### The task
Count the lines in the records below that contain the string "Select", with case counting, and give only that number.

### Records provided
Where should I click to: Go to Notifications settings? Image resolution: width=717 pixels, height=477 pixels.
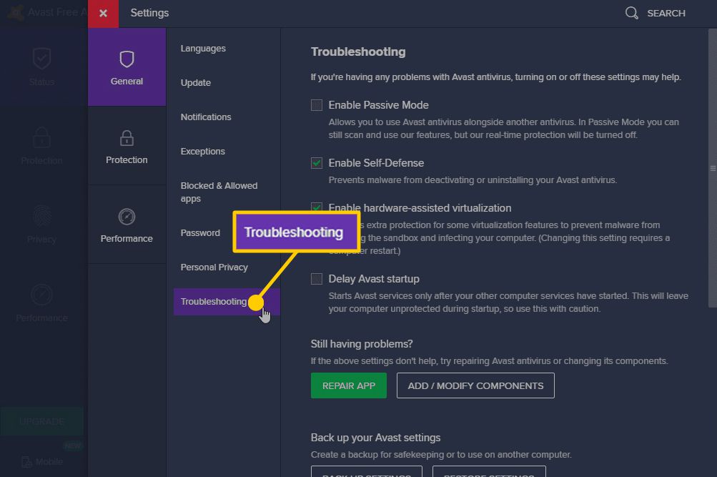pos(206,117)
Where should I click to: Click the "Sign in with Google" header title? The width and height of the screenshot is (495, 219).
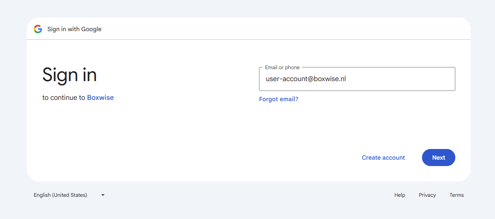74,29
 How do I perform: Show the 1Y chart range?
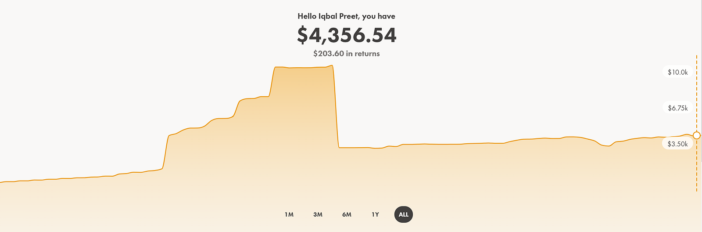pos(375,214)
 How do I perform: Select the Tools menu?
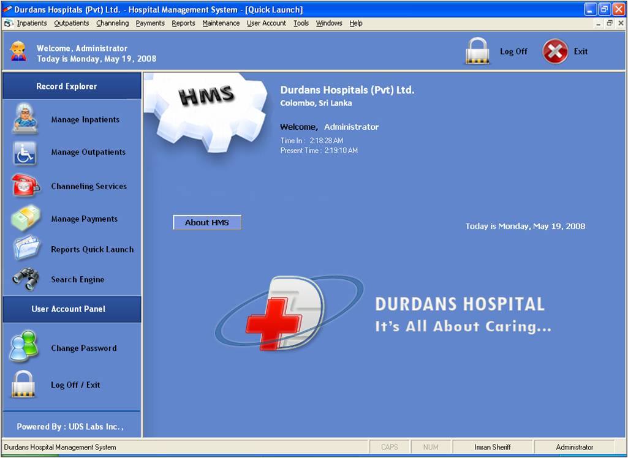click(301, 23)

---

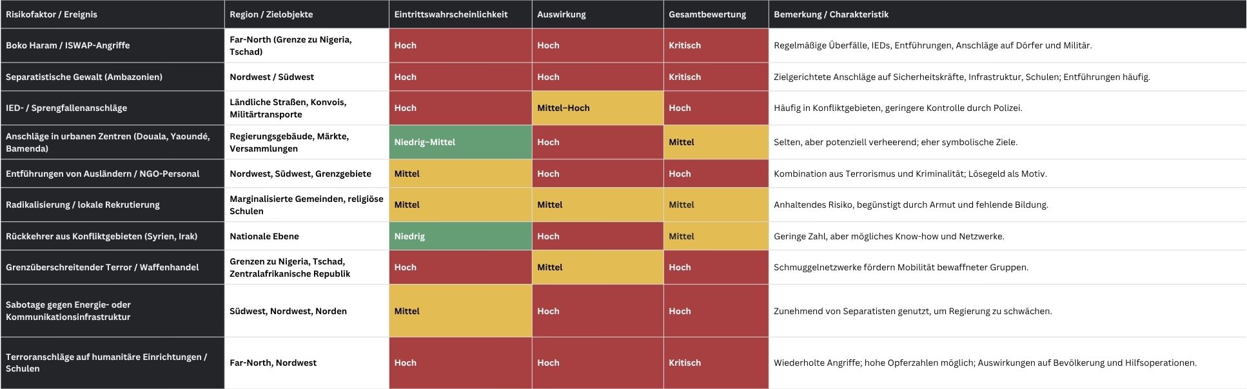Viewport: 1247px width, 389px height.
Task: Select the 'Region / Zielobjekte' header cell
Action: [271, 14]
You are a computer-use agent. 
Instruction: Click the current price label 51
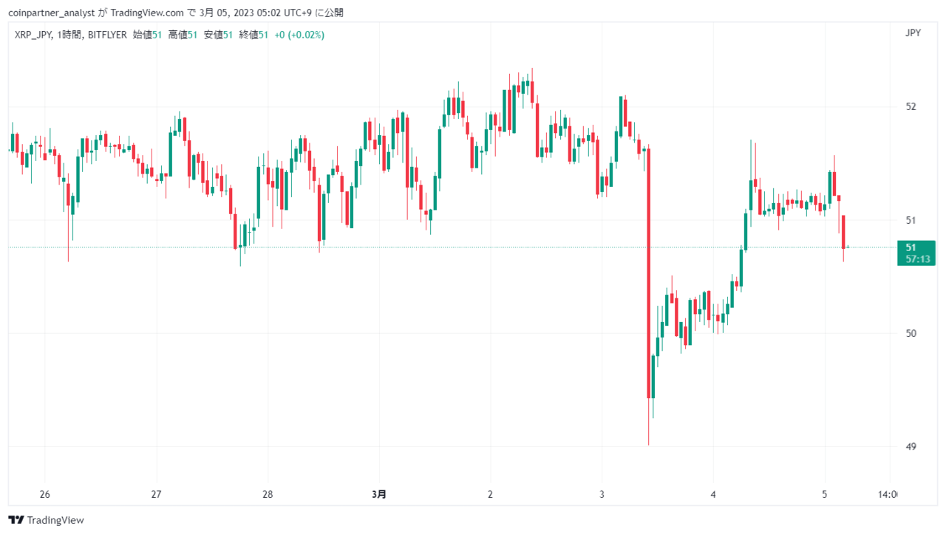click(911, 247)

### Correct result
2